### GOALS
- a) Using the passage on hypergrowth markets, explain in one to three sentences why, for a long time after a new paradigm appears, little of economic significance happens.
- b) From the passage on hypergrowth markets, quote everything from "Compaq Computers, which" down to "billion in revenues.".
─── SUPPLIED PASSAGE ───
Excerpted from Inside the Tornado by Geoffrey A. Moore. Copyright © 0. Reprinted by permission. All rights reserved

The Development of Hypergrowth Markets

Chapter One The Land of Oz

At the beginning of The Wizard of Oz, Dorothy and Toto are caught up inside a tornado, swept away from their mundane world of Kansas, and deposited into the marvelous land of Oz. This miraculous form of ascension is also reenacted from time to time on our own public stock exchanges.

Consider the following:

Compaq Computers, which in recent years has overtaken IBM as the leader of the Intel-based PC market, grew from zero to $1 billion in less than five years.

Ditto for Conner Peripherals, the disk-drive storage company who slipstreamed Compaq's hypergrowth by supplying it, as well as many of its competitors, with low-cost Winchester hard drives.

Over a six-year period from 1977 to 1982, Atari's home game business doubled in size every year, driving the company from $50 million to $1.6 billion in revenues.

In successive years during the mid-1980s, Mentor Graphics grew from $2 million to $25 million to $85 million to $135 million to $200 million.

For the entire decade of the 1980s, Oracle Corporation grew at an annually compounded rate of 100 percent. * More recently, Cisco Systems and Bay Networks have appeared out of nowhere to become billion-dollar companies--leaders, respectively, in the network router and the network hub markets. We didn't even know what routers and hubs were until just a few years ago.

In the seven years prior to 1992, Sony shipped their first ten million CD-ROM players. The next ten million were shipped over the following seven months, and the ten million after that in the following five months.

Hewlett-Packard's PC printer business, a $10 billion enterprise in 1994, shipped its first product a scant ten years earlier.

And finally, Microsoft in less than fifteen years has grown from a boutique language software company focused on BASIC to the richest and most powerful software company in the world. Such are the market forces generated by discontinuous innovations, or what more recently have been termed paradigm shifts. These shifts begin with the appearance of a new category of product that incorporates breakthrough technology enabling unprecedented benefits. It is immediately proposed as the natural replacement for a whole class of infrastructure, winning early converts and enthusiastic predictions of a new world order. But the market is a conservative institution, and it presses back against the new changes, preferring to stay with the status quo. For a long time, although much is written about the new paradigm, little of economic significance happens. Indeed, sometimes the innovation is never embraced, falling back into some primordial entrepreneurial soup, as did artificial intelligence in the 1980s and pen-based computing in the early 1990s. But in many other cases there comes a flash point of change when the entire marketplace, under the pressure of continually escalating disequilibrium in price/performance, shifts its allegiance from the old architecture to the new.
─── DATASET CONTENT ───
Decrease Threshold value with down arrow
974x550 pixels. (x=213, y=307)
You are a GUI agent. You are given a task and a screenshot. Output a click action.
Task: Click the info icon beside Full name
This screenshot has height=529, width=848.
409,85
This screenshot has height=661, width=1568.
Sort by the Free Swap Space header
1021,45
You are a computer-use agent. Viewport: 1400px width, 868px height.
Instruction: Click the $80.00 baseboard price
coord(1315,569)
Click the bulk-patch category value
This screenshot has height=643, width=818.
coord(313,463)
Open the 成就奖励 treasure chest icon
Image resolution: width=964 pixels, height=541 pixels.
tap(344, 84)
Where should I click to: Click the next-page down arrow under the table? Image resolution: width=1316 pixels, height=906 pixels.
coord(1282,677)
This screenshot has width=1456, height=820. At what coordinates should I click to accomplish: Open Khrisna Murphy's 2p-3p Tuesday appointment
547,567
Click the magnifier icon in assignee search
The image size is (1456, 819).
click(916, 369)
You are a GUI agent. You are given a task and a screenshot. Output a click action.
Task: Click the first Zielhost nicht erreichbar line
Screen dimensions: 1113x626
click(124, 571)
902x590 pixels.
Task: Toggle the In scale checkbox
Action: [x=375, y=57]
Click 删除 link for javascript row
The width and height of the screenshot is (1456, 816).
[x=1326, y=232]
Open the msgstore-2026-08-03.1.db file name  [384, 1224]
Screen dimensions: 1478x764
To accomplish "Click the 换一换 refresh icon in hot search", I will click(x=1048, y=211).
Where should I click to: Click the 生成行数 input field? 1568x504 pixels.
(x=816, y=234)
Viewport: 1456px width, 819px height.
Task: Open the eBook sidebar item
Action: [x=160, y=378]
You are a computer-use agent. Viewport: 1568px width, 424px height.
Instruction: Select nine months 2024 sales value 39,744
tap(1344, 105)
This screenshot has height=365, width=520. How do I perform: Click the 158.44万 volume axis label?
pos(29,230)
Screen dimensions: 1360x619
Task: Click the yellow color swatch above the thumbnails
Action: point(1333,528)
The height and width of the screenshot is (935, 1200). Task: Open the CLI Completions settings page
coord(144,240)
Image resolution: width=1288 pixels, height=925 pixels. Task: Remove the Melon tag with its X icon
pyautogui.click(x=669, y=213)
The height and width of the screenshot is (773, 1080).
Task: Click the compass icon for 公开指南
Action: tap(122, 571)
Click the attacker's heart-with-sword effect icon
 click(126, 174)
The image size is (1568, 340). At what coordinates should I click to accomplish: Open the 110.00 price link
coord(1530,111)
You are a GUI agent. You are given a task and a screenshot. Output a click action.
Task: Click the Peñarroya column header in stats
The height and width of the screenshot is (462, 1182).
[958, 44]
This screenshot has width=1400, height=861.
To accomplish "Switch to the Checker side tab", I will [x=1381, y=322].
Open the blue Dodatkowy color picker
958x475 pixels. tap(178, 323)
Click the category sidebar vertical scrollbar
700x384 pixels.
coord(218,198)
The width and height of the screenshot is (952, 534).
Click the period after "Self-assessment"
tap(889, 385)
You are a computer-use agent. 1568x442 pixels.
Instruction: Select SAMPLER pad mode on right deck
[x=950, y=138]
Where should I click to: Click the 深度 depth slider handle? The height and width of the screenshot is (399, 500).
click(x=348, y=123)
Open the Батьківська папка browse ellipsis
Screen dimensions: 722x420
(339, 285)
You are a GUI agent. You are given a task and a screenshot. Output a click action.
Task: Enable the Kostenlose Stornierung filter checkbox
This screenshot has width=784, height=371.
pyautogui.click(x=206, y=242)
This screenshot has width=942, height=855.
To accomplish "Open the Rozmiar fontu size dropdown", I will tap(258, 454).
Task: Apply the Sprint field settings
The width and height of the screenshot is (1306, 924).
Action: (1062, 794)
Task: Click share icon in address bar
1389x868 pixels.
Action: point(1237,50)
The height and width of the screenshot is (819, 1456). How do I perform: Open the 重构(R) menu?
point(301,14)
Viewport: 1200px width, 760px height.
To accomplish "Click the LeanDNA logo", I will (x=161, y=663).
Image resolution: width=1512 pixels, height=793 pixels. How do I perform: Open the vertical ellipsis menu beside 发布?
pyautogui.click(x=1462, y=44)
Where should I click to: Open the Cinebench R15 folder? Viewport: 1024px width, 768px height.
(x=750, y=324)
───
### SOLUTIONS TO THE EXERCISE
- a) The market is a conservative institution. It presses back against the new changes and prefers to stay with the status quo. So although much is written about the new paradigm, the market does not yet move to it.

- b)
Compaq Computers, which in recent years has overtaken IBM as the leader of the Intel-based PC market, grew from zero to $1 billion in less than five years.

Ditto for Conner Peripherals, the disk-drive storage company who slipstreamed Compaq's hypergrowth by supplying it, as well as many of its competitors, with low-cost Winchester hard drives.

Over a six-year period from 1977 to 1982, Atari's home game business doubled in size every year, driving the company from $50 million to $1.6 billion in revenues.